Pour en revenir aux préoccupations des supports connectés, il faut évidemment restreindre le plus possible le stockage d’informations confidentielles sur ces supports. Une bonne solution consiste à avoir d’autres réseaux non connectés à celui de l’entreprise. Je parle de réseaux locaux qui permettent aux utilisateurs nécessitant les mêmes ressources de travailler ensemble. Les limites de cette alternative sont par contre atteintes avec les attaques de type « air gap » ou par les actions de certains utilisateurs qui vont quand même faire transiter des données entre les réseaux par le biais de clefs USB par exemple. Ces utilisateurs le font généralement par commodité, la paresse étant l’un des pires ennemis de la sécurité…
Au niveau du réseau, il faut se munir de capacités de DPI. Il faut avoir un maximum de visibilité sur le réseau et ne pas se contenter de déployer quelques sondes de détection. Il faut que des analystes en menaces confirmés monitorent le réseau tous les jours, tout comme il faut des analystes qui examinent toutes les détections de comportements anormaux sur les machines des utilisateurs et les serveurs.

Trop bavards

 

La confidentialité des informations critiques peut-elle être compatible avec le « besoin » d’être toujours connecté et de disposer de ces informations ?
La balance entre le confort de l’utilisateur et la gestion des données sensibles n’est pas facile à équilibrer. Un travail collaboratif peut pourtant se faire sans être connecté à un réseau d’entreprise, mais plutôt à un réseau local. Cela n’est cependant pas possible dans tous les cas, notamment lorsque des employés répartis partout dans le monde ont besoin d’accéder à la donnée.
Chaque information reliée d’une quelconque façon que ce soit à Internet pourra potentiellement être dérobée.

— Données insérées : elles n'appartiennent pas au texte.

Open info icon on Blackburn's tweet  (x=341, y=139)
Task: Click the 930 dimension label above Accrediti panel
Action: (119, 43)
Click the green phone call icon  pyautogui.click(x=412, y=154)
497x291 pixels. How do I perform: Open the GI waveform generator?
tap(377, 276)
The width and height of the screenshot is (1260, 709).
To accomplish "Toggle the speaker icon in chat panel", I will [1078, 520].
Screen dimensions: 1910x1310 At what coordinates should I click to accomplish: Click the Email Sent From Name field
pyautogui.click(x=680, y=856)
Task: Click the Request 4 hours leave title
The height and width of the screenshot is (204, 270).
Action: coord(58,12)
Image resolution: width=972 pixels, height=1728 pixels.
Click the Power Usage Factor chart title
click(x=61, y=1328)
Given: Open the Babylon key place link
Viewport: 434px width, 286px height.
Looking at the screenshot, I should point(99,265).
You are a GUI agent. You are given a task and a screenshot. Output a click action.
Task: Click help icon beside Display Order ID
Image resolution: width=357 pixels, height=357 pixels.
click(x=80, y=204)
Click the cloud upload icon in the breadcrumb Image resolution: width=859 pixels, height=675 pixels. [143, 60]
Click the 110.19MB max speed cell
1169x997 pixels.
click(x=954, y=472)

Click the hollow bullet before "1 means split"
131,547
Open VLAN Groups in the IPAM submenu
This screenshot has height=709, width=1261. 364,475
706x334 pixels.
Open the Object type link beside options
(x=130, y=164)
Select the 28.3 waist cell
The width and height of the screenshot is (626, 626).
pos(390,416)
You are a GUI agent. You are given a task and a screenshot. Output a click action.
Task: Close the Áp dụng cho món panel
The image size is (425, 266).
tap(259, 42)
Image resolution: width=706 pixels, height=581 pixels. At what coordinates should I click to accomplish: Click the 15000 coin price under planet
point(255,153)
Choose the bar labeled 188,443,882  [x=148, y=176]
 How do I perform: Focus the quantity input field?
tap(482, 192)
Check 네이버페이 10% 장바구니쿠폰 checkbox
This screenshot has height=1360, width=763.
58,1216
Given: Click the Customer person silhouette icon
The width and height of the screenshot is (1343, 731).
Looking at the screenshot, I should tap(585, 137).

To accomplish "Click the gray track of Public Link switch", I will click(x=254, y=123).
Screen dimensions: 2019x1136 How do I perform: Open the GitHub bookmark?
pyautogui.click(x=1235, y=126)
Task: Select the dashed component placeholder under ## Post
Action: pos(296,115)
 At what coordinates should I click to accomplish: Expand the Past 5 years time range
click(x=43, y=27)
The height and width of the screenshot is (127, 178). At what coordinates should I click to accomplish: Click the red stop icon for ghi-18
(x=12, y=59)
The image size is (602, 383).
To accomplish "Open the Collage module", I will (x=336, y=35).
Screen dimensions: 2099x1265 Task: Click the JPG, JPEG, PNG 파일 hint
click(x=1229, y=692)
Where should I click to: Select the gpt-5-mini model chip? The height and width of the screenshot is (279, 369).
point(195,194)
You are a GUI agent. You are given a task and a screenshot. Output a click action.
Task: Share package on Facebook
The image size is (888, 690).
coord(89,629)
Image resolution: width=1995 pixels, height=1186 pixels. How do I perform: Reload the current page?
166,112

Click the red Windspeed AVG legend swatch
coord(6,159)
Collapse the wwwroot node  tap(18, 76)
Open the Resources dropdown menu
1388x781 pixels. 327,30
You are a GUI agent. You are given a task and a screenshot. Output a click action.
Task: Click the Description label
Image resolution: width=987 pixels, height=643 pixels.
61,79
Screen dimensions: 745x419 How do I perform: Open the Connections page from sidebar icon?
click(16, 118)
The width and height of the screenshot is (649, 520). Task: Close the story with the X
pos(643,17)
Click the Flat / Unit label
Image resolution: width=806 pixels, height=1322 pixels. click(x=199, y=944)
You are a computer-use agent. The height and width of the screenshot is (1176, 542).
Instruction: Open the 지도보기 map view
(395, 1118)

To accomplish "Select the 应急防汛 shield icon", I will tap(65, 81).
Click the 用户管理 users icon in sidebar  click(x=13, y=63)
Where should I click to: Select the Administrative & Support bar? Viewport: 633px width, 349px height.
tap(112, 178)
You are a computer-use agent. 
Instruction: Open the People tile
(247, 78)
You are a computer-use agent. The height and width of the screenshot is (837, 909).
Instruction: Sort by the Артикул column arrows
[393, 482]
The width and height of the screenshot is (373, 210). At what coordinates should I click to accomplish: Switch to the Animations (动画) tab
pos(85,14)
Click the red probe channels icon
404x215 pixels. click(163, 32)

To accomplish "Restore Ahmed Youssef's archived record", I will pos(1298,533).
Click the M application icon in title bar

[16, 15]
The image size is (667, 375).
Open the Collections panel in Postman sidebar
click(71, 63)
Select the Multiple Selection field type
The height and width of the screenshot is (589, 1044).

Finalement, le risque humain n’est-il pas le principal paramètre à identifier et à cibler dans une campagne de cyberespionnage ?
Effectivement, l’humain reste le paramètre le plus vulnérable dans cette chaîne de compromission. La curiosité, l’ennui, l’appât du gain, la méconnaissance de l’outil informatique… Autant d’éléments qui rendent la vie plus facile à ces attaquants. D’autant plus dans un monde aussi connecté et dans lequel les employés n’ont jamais été aussi visibles. Je vous mets au défi de trouver une entreprise de taille moyenne dont on ne puisse pas trouver des employés sur les réseaux sociaux…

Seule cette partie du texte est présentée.